Wednesday, April 12, 2006
It is with great joy that I have been watching the events unfold in Fatullah. A few weeks ago, Kenya were in Bangladesh and being beaten soundly by basically the same team that is now doing so well against Australia. Many of those who looked at the 4-0 scoreline put it down to how far Kenya had fallen. Even in Bangladesh, this seemed to be the prevalent attitude. There were not many out there who looked at the results and gave the Bangladesh team credit for how much they have improved. Good results against Sri Lanka were dismissed, as were other upsets that Bangladesh achieved over the last year. It has taken a visit from the World number ones and a 150 odd first innings lead to finally get the pundits to say 'hang on a minute, these guys can actually play'. Damn right they can play, and as I said in my posts on Banglacricket after the Kenya series, it will not be too long before the major teams are looking at Bangladesh as a must-play opponent. One that will be tougher and tougher to beat over the coming years. I am glad for their sake that they are doing well this match - how satisfying it must be to have put the team captained by Ricky Ponting under the wringer after his disparaging comments about Bangladesh cricket last year.
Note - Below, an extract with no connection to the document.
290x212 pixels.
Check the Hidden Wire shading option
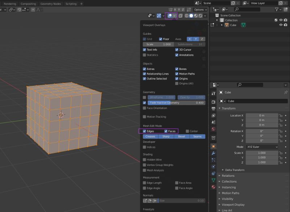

I am also exceedingly glad from a Kenyan perspective as well. Bangladesh have proved in their series against Sri Lanka, and so far in this match that they are a genuine Test match team. As such they are expected to whitewash teams like Kenya, that are not. Despite losing, we gradually improved against them, and indeed there were moments in both of the last two matches were it looked as though Kenya could win. I know Tests and ODIs are a different game, but the point is we were able to not only learn from the experience, but also begin to compete. Losing is never great, but it neither was it the shameful result that was painted by many.
Then there is the feel that if they can do it, why can't we. Let me clarify here - the cricket culture in Bangladesh is completely different to that in Kenya at the moment. It is not going to happen overnight that we can build such public support and produce World beating players. It will be a long hard slog for Kenya to get to the same level. Bangladesh have shown though that it can be done. Once, they were our fiercest rivals and regular victims. We must work hard to ensure that we return to this as the status quo. One thing I can guarantee is that the only way this will happen is for Kenya to grow the game, inspire the support of the public and improve a great deal. Bangladesh are not likely to look back in a hurry.
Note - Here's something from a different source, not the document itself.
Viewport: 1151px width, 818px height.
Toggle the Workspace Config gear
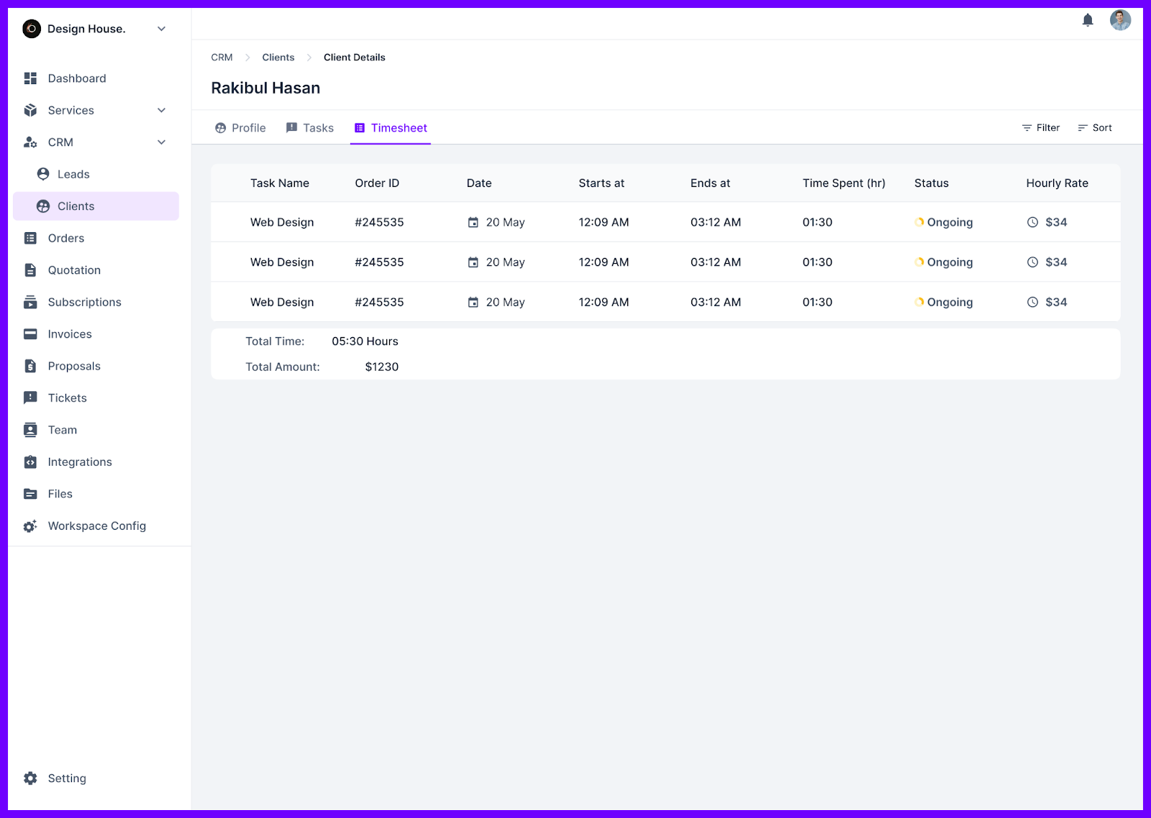[x=29, y=525]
The match in Fatullah is still a long way from being concluded. There are still two days to play, and Australia are not the World's top ranked team for nothing. They will be pulling out all stops to ensure they still win this match, or at the worst draw. Again this is heartening for Kenya. On return from Bangladesh, a similar thing happened to us against Holland. They batted first, and after a couple of days, we were fighting the follow on. Like Fatullah, it was a great effort from one man that saved it, and then in the second Dutch innings Kenya made inroads into the batting line-up. Summary reports said that Holland ran out of time. I wonder, if the next two days are lost in this first Test, whether the headlines would read 'Bangladesh run out of time'. One of the great things about cricket is its ability to turn in an instant. With more time, it was still possible, if unlikely, that Kenya could have gone on to win in Nairobi. Just as Australia could well come back to win this match.
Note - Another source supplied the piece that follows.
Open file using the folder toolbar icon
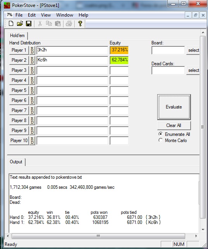Viewport: 208px width, 249px height. pos(20,24)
For the sake of Bangladesh though, and for all the wannabes in the Associate fold who will be looking to emulate them, lets hope they can go on and notch up a victory against the top ranked team in the World. Maybe, just maybe, people like Ricky Ponting will lose some of their arrogance and realise that there are plenty of great cricketers out there if only they are given the right chance and are nurtured correctly. Cricket is a great game, and efforts to spread it should be encouraged, not opposed. Who knows, in ten years time it could be Kenya or Holland who are making the World number one team fight to avoid the follow on. Roll on that day, and roll on the Bangladesh team in Fatullah!